▸ **EXERCISE AIM**
What is needed is an exact copy of the lines in the listing below, from the one with "HILFE & FAQs (316, 1984)" up to and including the one with "Business (1323, 1914)", with no other lines.

------

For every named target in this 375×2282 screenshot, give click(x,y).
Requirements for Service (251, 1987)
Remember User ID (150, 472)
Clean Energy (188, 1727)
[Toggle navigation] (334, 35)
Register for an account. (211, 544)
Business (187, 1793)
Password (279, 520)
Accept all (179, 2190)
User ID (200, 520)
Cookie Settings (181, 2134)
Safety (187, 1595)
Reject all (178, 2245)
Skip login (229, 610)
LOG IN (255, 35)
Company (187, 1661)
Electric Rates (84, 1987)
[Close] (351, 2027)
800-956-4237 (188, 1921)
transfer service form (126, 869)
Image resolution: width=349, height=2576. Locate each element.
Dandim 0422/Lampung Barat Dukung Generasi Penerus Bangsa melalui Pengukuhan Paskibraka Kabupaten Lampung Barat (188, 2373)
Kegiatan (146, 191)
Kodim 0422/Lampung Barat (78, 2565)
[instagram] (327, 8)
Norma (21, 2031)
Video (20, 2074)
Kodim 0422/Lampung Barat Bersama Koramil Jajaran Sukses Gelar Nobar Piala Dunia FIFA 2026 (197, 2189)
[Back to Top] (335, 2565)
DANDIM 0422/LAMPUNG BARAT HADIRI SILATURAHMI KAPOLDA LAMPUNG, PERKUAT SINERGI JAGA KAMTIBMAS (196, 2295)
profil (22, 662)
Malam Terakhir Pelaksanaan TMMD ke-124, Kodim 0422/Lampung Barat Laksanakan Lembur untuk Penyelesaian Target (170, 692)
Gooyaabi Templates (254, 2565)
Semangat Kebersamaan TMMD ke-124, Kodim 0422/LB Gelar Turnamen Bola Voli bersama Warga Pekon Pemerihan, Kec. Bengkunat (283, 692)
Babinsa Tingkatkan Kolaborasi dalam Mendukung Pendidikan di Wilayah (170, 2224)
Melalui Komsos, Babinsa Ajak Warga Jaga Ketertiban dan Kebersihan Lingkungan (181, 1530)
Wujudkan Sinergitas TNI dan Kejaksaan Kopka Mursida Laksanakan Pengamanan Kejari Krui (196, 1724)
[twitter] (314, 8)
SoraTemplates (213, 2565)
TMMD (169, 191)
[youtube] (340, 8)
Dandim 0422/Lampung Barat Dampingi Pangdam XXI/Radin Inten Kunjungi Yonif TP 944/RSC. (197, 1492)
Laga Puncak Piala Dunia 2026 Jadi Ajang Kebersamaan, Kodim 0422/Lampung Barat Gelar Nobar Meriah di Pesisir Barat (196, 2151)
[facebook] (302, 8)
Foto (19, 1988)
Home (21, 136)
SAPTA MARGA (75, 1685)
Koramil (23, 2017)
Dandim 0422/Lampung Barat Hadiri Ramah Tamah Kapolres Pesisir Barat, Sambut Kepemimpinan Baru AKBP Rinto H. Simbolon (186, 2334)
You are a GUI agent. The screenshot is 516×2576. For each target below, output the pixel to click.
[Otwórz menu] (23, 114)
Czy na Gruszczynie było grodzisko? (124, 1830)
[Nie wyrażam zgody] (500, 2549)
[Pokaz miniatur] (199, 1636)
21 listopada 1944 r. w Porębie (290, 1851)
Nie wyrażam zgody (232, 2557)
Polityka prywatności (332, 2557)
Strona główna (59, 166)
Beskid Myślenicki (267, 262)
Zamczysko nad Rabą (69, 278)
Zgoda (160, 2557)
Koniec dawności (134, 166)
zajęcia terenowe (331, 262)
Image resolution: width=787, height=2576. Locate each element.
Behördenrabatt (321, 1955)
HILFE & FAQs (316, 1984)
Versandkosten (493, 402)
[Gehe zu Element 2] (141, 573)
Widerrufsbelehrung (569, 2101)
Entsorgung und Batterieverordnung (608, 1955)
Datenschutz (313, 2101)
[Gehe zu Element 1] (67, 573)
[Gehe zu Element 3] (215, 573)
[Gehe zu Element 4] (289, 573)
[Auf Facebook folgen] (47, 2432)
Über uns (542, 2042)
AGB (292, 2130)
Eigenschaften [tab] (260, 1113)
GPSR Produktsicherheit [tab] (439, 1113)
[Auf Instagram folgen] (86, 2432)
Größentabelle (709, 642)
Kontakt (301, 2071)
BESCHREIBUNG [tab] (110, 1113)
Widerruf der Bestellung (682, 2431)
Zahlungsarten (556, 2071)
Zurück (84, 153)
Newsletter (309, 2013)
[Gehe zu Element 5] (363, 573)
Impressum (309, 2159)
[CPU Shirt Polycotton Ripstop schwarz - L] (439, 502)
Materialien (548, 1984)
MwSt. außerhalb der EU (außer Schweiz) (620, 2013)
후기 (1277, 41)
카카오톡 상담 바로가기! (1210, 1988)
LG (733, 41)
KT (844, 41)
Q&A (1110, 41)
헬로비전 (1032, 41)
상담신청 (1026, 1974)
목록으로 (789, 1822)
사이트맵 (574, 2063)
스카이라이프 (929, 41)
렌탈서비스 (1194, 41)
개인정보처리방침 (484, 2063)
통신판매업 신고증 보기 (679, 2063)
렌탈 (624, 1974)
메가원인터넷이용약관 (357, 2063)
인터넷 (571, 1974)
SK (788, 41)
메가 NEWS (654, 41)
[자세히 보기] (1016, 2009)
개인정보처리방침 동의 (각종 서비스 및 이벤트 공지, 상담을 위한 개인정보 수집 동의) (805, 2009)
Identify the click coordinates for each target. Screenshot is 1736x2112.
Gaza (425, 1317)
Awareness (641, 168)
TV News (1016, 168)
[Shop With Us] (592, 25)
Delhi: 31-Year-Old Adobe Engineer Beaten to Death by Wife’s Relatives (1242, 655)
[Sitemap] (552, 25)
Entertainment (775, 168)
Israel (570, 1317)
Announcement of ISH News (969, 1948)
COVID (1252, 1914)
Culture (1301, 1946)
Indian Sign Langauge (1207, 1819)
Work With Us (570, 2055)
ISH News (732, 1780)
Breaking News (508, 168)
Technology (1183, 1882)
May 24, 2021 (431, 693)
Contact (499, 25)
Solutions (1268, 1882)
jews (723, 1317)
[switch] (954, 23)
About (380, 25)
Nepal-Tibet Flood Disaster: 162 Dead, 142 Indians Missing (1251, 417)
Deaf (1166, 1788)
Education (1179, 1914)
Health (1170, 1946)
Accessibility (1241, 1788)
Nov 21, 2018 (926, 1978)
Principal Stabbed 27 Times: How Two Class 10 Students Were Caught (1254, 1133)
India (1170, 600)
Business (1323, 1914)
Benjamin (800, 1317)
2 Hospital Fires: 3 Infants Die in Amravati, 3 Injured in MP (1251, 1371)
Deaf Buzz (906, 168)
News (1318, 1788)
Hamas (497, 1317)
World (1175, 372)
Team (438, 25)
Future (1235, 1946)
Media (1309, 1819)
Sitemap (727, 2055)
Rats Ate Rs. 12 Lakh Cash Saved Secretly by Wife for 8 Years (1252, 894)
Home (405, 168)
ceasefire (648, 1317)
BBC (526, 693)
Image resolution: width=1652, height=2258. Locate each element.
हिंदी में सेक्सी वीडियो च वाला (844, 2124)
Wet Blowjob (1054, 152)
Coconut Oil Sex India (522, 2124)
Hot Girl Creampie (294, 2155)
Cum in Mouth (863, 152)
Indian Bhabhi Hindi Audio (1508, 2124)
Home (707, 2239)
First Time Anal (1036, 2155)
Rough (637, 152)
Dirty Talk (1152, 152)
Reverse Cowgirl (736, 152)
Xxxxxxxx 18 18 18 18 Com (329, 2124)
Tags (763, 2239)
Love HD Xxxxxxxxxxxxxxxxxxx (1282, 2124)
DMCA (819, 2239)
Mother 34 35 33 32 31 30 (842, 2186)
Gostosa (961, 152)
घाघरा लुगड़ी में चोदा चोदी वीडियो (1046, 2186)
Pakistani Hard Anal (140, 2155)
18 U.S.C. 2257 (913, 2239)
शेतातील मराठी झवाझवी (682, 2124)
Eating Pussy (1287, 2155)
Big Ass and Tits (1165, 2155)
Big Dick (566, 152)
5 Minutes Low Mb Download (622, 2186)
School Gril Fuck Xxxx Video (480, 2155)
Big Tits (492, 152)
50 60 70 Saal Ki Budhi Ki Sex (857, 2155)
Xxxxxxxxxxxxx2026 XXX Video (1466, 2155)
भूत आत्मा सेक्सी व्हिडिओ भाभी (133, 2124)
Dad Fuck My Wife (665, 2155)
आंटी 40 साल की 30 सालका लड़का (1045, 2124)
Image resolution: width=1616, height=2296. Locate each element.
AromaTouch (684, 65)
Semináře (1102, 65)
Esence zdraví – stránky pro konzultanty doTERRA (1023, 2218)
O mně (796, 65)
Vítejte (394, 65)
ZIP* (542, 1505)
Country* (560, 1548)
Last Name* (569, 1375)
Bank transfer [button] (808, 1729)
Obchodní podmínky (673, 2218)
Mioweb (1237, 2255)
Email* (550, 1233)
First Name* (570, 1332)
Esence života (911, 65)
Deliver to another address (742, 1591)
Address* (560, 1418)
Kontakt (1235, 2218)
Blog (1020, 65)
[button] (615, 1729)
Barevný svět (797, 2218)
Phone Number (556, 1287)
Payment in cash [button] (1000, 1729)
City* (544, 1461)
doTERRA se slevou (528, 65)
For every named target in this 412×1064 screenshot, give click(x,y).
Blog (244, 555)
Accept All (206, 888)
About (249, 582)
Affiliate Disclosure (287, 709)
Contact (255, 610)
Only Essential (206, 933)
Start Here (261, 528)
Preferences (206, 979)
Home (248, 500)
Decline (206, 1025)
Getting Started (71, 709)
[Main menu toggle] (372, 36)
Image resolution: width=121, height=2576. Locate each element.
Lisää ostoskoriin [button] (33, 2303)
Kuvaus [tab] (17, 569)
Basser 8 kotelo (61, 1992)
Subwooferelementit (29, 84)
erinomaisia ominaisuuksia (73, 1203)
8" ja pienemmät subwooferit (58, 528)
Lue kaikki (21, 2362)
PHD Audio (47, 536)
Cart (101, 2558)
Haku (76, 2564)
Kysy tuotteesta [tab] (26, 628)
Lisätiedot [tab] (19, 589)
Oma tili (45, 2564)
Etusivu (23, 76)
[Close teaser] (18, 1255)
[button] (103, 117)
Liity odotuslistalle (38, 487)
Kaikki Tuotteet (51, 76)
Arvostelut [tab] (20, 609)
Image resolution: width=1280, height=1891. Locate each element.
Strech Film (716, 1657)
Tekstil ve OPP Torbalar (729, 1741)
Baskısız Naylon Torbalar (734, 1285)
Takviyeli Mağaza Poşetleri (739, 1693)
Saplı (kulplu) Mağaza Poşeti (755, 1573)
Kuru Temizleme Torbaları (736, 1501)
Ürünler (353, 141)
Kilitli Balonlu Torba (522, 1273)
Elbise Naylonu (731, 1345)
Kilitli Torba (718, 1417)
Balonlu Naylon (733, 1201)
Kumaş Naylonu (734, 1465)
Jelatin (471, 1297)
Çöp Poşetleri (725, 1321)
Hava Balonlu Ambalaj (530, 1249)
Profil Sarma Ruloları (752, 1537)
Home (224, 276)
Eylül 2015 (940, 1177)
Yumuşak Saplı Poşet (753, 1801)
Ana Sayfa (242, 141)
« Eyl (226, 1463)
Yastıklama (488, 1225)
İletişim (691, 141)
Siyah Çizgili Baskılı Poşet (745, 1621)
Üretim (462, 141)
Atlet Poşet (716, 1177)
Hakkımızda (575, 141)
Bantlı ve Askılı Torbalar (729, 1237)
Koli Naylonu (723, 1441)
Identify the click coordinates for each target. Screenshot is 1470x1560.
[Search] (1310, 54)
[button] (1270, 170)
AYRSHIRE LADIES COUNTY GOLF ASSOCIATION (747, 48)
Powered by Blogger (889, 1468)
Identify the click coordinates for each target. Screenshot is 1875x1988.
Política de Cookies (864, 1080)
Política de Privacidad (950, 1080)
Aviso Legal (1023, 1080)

------

▸ **RESULT OF THIS TASK**
HILFE & FAQs (316, 1984)
Versandkosten (493, 402)
[Gehe zu Element 2] (141, 573)
Widerrufsbelehrung (569, 2101)
Entsorgung und Batterieverordnung (608, 1955)
Datenschutz (313, 2101)
[Gehe zu Element 1] (67, 573)
[Gehe zu Element 3] (215, 573)
[Gehe zu Element 4] (289, 573)
[Auf Facebook folgen] (47, 2432)
Über uns (542, 2042)
AGB (292, 2130)
Eigenschaften [tab] (260, 1113)
GPSR Produktsicherheit [tab] (439, 1113)
[Auf Instagram folgen] (86, 2432)
Größentabelle (709, 642)
Kontakt (301, 2071)
BESCHREIBUNG [tab] (110, 1113)
Widerruf der Bestellung (682, 2431)
Zahlungsarten (556, 2071)
Zurück (84, 153)
Newsletter (309, 2013)
[Gehe zu Element 5] (363, 573)
Impressum (309, 2159)
[CPU Shirt Polycotton Ripstop schwarz - L] (439, 502)
Materialien (548, 1984)
MwSt. außerhalb der EU (außer Schweiz) (620, 2013)
후기 (1277, 41)
카카오톡 상담 바로가기! (1210, 1988)
LG (733, 41)
KT (844, 41)
Q&A (1110, 41)
헬로비전 (1032, 41)
상담신청 (1026, 1974)
목록으로 (789, 1822)
사이트맵 (574, 2063)
스카이라이프 (929, 41)
렌탈서비스 (1194, 41)
개인정보처리방침 (484, 2063)
통신판매업 신고증 보기 (679, 2063)
렌탈 (624, 1974)
메가원인터넷이용약관 (357, 2063)
인터넷 (571, 1974)
SK (788, 41)
메가 NEWS (654, 41)
[자세히 보기] (1016, 2009)
개인정보처리방침 동의 (각종 서비스 및 이벤트 공지, 상담을 위한 개인정보 수집 동의) (805, 2009)
Identify the click coordinates for each target. Screenshot is 1736x2112.
Gaza (425, 1317)
Awareness (641, 168)
TV News (1016, 168)
[Shop With Us] (592, 25)
Delhi: 31-Year-Old Adobe Engineer Beaten to Death by Wife’s Relatives (1242, 655)
[Sitemap] (552, 25)
Entertainment (775, 168)
Israel (570, 1317)
Announcement of ISH News (969, 1948)
COVID (1252, 1914)
Culture (1301, 1946)
Indian Sign Langauge (1207, 1819)
Work With Us (570, 2055)
ISH News (732, 1780)
Breaking News (508, 168)
Technology (1183, 1882)
May 24, 2021 (431, 693)
Contact (499, 25)
Solutions (1268, 1882)
jews (723, 1317)
[switch] (954, 23)
About (380, 25)
Nepal-Tibet Flood Disaster: 162 Dead, 142 Indians Missing (1251, 417)
Deaf (1166, 1788)
Education (1179, 1914)
Health (1170, 1946)
Accessibility (1241, 1788)
Nov 21, 2018 (926, 1978)
Principal Stabbed 27 Times: How Two Class 10 Students Were Caught (1254, 1133)
India (1170, 600)
Business (1323, 1914)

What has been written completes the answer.